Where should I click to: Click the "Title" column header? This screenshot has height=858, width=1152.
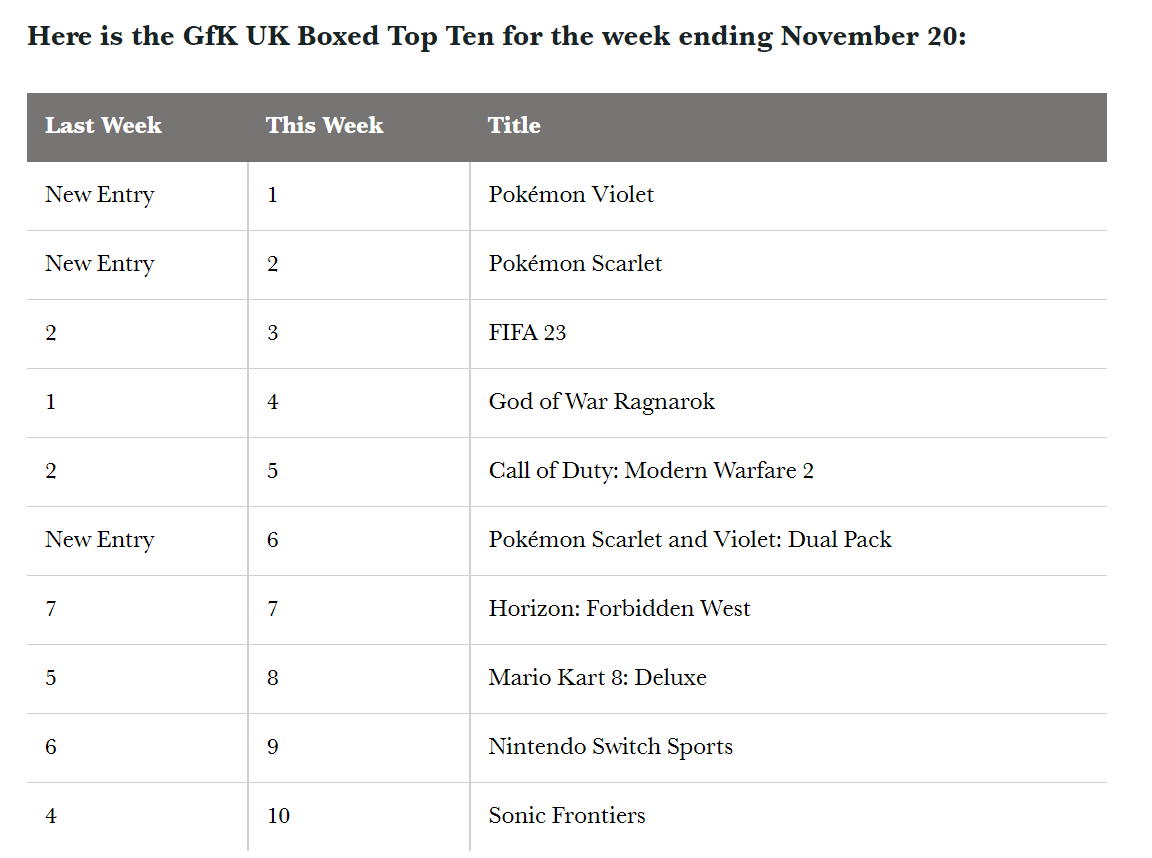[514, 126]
--
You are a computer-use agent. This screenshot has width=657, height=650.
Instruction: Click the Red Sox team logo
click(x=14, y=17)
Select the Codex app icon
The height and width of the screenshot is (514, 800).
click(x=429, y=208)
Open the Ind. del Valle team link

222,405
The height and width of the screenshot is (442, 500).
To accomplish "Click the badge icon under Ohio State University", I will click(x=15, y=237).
==
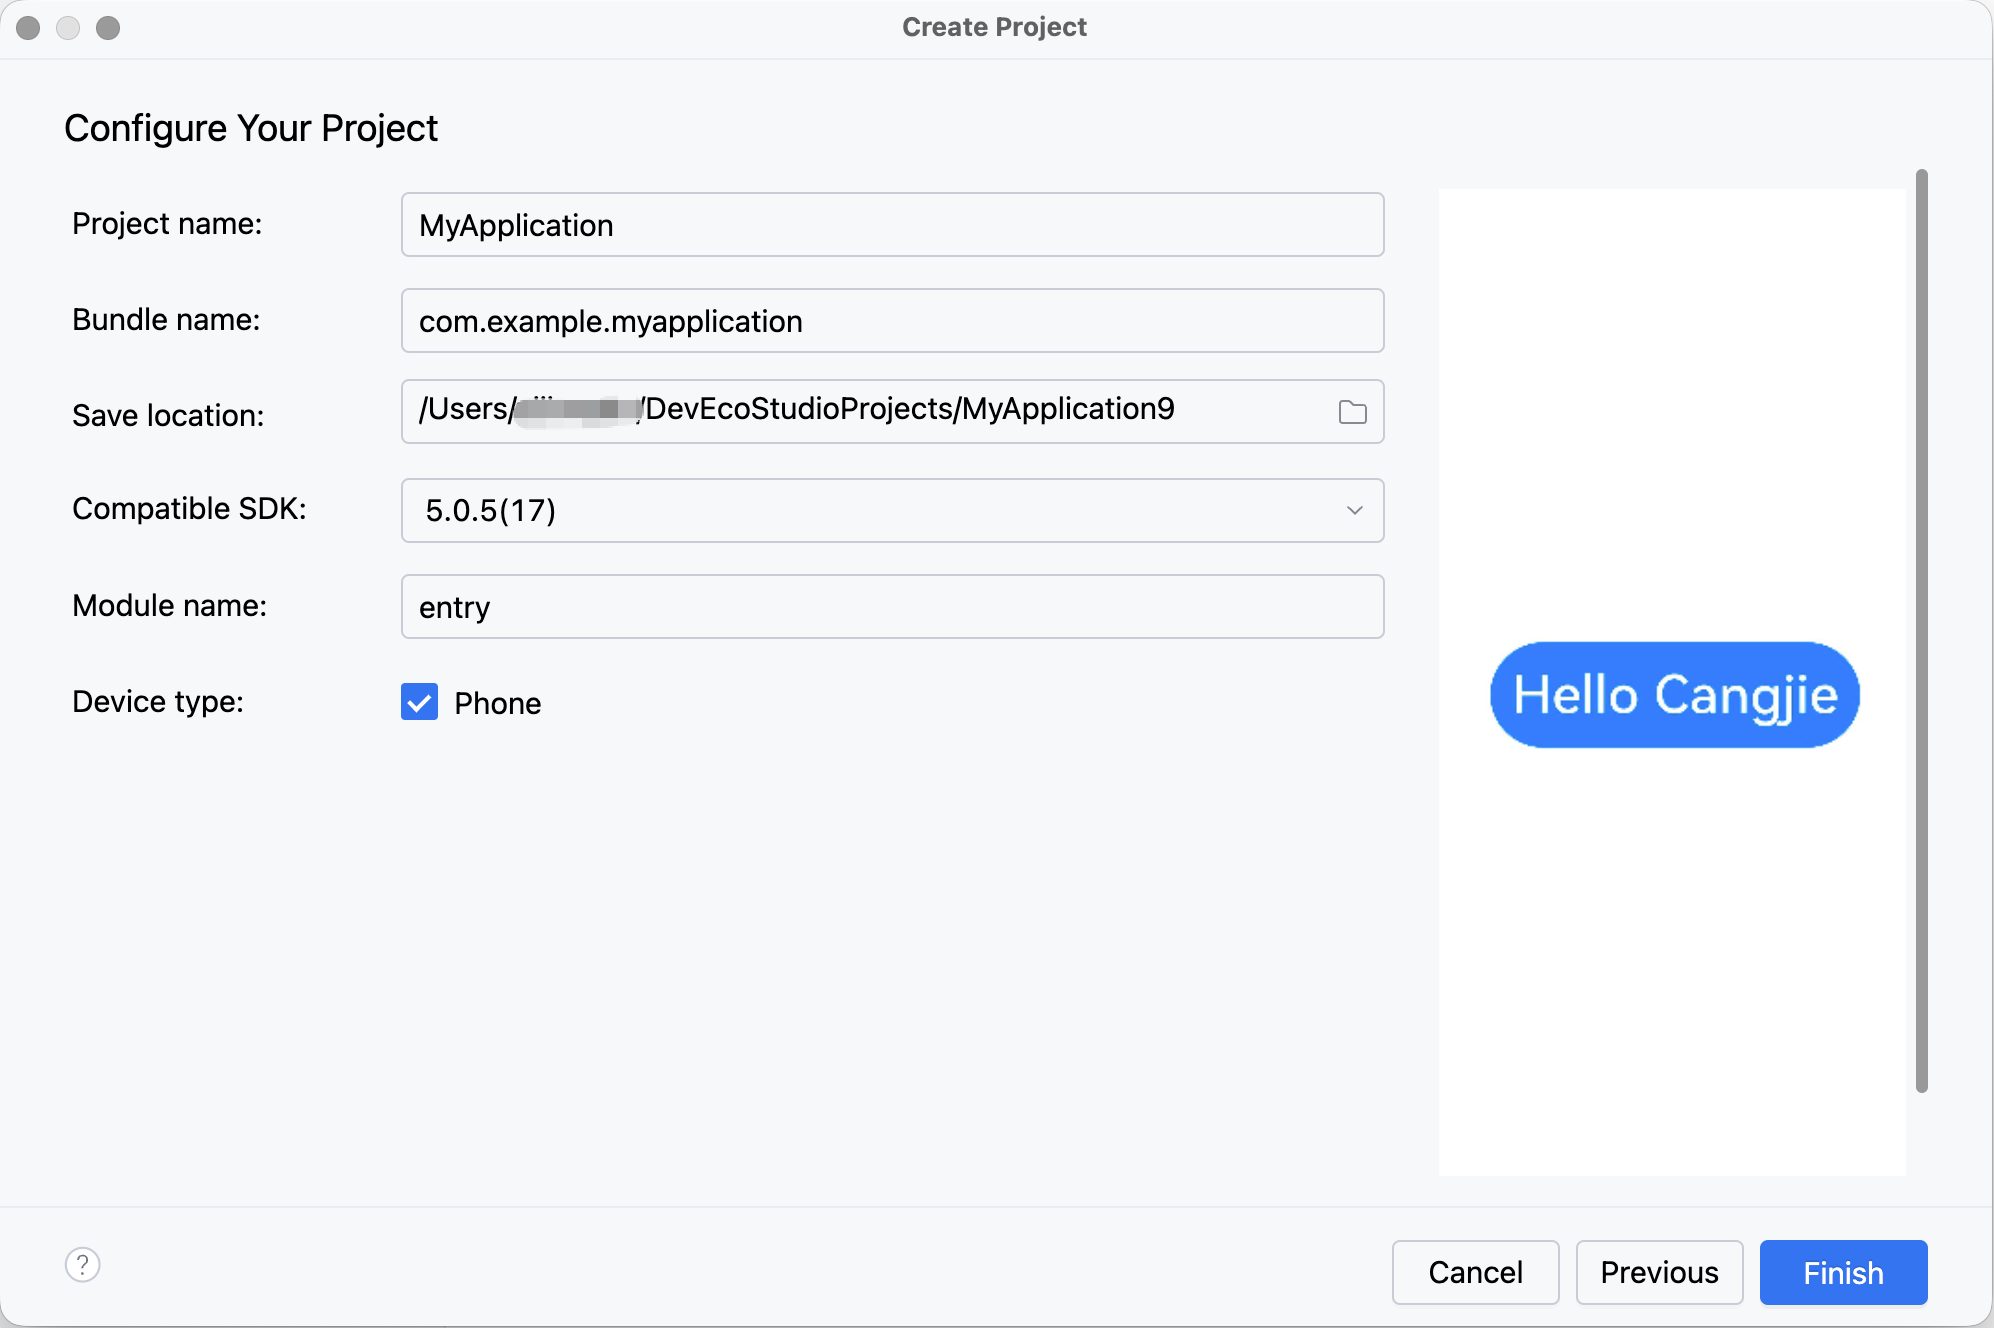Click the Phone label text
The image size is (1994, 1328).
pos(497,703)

### Directions for this task
Among the entries above, locate the lines containing "You are a computer-use" and "The height and width of the screenshot is (442, 500).", and transcribe exactly those two lines and all lines between.

### Result for this task
You are a computer-use agent. This screenshot has width=657, height=650.
Instruction: Click the Red Sox team logo
click(x=14, y=17)
Select the Codex app icon
The height and width of the screenshot is (514, 800).
click(x=429, y=208)
Open the Ind. del Valle team link

222,405
The height and width of the screenshot is (442, 500).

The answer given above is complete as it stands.